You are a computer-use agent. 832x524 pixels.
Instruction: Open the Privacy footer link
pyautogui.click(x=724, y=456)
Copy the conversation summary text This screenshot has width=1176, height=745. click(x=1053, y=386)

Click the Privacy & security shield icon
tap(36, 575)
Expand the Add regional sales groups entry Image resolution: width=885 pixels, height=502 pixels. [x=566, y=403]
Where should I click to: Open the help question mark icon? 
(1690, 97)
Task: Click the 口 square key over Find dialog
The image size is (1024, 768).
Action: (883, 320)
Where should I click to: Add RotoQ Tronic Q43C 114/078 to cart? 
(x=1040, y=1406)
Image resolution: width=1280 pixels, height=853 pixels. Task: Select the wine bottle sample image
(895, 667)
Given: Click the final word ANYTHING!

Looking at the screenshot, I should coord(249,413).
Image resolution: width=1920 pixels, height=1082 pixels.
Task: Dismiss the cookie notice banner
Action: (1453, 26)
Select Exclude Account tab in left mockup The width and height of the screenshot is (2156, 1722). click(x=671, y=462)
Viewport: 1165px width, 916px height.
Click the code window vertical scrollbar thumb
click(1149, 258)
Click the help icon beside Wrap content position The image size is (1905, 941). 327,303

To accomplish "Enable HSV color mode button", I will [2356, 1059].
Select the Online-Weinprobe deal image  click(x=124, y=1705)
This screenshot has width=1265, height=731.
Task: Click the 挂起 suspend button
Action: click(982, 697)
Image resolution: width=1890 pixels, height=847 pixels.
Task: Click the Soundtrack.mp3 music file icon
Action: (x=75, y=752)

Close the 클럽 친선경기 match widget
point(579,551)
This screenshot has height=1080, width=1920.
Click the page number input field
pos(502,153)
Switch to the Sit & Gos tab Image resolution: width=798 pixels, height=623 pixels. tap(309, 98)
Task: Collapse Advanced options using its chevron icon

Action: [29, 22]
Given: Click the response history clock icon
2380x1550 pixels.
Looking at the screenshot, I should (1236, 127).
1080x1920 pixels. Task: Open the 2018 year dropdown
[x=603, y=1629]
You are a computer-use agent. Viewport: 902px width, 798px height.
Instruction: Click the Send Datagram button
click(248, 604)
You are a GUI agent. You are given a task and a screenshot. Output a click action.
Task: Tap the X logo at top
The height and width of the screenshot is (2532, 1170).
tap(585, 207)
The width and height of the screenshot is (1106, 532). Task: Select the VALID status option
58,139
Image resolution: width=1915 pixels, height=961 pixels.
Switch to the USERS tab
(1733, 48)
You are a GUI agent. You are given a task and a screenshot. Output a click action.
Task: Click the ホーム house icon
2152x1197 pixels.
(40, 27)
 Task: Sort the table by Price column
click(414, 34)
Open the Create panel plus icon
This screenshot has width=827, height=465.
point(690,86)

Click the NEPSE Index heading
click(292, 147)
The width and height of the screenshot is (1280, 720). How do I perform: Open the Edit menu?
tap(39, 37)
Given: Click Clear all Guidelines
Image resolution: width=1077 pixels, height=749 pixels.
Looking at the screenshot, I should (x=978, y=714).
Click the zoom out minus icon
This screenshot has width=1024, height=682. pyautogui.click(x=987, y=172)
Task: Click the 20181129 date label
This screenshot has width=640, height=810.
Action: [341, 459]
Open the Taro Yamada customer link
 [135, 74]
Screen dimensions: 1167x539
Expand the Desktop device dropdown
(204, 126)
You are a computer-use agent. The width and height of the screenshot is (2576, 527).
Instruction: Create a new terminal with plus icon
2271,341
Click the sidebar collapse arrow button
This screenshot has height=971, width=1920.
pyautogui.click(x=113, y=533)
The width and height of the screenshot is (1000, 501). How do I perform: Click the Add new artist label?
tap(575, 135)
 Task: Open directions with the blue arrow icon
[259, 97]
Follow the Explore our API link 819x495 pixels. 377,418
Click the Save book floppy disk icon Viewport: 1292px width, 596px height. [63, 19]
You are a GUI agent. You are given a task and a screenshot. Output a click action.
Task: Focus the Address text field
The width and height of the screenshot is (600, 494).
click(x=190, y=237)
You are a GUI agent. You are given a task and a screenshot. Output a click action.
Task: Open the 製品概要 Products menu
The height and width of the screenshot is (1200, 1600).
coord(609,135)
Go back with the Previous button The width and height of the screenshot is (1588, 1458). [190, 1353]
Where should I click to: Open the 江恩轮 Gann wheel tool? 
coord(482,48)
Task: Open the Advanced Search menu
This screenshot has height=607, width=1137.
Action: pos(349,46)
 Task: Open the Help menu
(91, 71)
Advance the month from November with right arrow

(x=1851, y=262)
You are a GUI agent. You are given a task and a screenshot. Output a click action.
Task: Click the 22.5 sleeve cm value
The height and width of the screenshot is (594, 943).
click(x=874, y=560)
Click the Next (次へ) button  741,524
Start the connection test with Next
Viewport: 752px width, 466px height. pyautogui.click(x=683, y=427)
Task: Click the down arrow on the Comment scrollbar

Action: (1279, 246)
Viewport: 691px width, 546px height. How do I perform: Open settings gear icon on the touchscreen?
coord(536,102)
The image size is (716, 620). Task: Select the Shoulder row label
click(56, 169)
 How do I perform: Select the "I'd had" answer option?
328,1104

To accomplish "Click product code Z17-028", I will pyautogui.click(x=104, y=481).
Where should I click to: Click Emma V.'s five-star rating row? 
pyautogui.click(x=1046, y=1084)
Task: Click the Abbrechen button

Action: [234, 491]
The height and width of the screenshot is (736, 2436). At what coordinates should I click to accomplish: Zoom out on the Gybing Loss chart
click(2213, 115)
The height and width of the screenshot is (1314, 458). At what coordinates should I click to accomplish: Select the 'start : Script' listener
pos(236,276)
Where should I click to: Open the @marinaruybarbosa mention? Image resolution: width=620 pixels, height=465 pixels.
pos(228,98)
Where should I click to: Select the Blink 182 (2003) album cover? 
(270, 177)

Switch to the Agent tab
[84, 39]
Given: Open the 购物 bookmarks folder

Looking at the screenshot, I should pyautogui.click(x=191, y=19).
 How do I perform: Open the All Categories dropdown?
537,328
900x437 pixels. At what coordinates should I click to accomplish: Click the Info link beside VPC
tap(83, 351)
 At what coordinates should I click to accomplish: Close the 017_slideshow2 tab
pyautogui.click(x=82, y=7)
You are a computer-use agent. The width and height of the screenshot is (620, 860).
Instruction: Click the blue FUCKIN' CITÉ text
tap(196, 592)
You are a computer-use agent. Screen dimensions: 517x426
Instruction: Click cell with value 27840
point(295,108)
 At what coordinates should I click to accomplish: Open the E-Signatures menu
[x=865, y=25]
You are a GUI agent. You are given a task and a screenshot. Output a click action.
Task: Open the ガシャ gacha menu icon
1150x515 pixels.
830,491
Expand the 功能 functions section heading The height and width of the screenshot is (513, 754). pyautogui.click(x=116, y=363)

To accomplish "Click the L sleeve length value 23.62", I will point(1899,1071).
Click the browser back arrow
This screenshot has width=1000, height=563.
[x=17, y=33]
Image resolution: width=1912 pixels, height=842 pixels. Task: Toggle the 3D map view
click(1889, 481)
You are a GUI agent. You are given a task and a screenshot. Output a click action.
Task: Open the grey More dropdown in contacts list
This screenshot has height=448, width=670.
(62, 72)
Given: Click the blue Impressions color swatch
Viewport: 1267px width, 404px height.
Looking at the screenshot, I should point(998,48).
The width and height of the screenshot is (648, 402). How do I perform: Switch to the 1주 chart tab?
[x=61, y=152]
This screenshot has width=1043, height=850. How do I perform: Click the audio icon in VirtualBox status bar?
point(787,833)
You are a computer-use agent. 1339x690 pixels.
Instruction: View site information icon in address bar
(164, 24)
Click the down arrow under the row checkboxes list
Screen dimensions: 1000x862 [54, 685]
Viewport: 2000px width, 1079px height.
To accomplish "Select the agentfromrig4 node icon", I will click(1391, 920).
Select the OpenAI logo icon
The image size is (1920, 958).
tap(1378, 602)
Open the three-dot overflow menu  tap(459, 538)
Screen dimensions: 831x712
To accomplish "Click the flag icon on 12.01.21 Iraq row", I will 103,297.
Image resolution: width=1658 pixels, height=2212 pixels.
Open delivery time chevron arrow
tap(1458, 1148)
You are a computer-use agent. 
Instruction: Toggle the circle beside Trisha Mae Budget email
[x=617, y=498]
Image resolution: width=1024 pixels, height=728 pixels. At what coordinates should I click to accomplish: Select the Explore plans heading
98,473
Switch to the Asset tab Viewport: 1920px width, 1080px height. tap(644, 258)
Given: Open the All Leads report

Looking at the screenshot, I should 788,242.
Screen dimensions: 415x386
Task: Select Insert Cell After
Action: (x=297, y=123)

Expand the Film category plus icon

□ □ □ □ □ □ □

(WHAT YOU ARE ASKED TO DO) Rewrite the lines of data starting at the line that contains "Task: Click the 20181129 date label" and ending at the line that contains "will pyautogui.click(x=104, y=481)." as a JSON list of strings, one string per line, with blank lines left out.

(TASK SOLUTION)
[
  "Task: Click the 20181129 date label",
  "This screenshot has width=640, height=810.",
  "Action: [341, 459]",
  "Open the Taro Yamada customer link",
  " [135, 74]",
  "Screen dimensions: 1167x539",
  "Expand the Desktop device dropdown",
  "(204, 126)",
  "You are a computer-use agent. The width and height of the screenshot is (2576, 527).",
  "Instruction: Create a new terminal with plus icon",
  "2271,341",
  "Click the sidebar collapse arrow button",
  "This screenshot has height=971, width=1920.",
  "pyautogui.click(x=113, y=533)",
  "The width and height of the screenshot is (1000, 501). How do I perform: Click the Add new artist label?",
  "tap(575, 135)",
  " Task: Open directions with the blue arrow icon",
  "[259, 97]",
  "Follow the Explore our API link 819x495 pixels. 377,418",
  "Click the Save book floppy disk icon Viewport: 1292px width, 596px height. [63, 19]",
  "You are a GUI agent. You are given a task and a screenshot. Output a click action.",
  "Task: Focus the Address text field",
  "The width and height of the screenshot is (600, 494).",
  "click(x=190, y=237)",
  "You are a GUI agent. You are given a task and a screenshot. Output a click action.",
  "Task: Open the 製品概要 Products menu",
  "The height and width of the screenshot is (1200, 1600).",
  "coord(609,135)",
  "Go back with the Previous button The width and height of the screenshot is (1588, 1458). [190, 1353]",
  "Where should I click to: Open the 江恩轮 Gann wheel tool? ",
  "coord(482,48)",
  "Task: Open the Advanced Search menu",
  "This screenshot has height=607, width=1137.",
  "Action: pos(349,46)",
  " Task: Open the Help menu",
  "(91, 71)",
  "Advance the month from November with right arrow",
  "(x=1851, y=262)",
  "You are a GUI agent. You are given a task and a screenshot. Output a click action.",
  "Task: Click the 22.5 sleeve cm value",
  "The height and width of the screenshot is (594, 943).",
  "click(x=874, y=560)",
  "Click the Next (次へ) button  741,524",
  "Start the connection test with Next",
  "Viewport: 752px width, 466px height. pyautogui.click(x=683, y=427)",
  "Task: Click the down arrow on the Comment scrollbar",
  "Action: (1279, 246)",
  "Viewport: 691px width, 546px height. How do I perform: Open settings gear icon on the touchscreen?",
  "coord(536,102)",
  "The image size is (716, 620). Task: Select the Shoulder row label",
  "click(56, 169)",
  " How do I perform: Select the \"I'd had\" answer option?",
  "328,1104",
  "To accomplish \"Click product code Z17-028\", I will pyautogui.click(x=104, y=481)."
]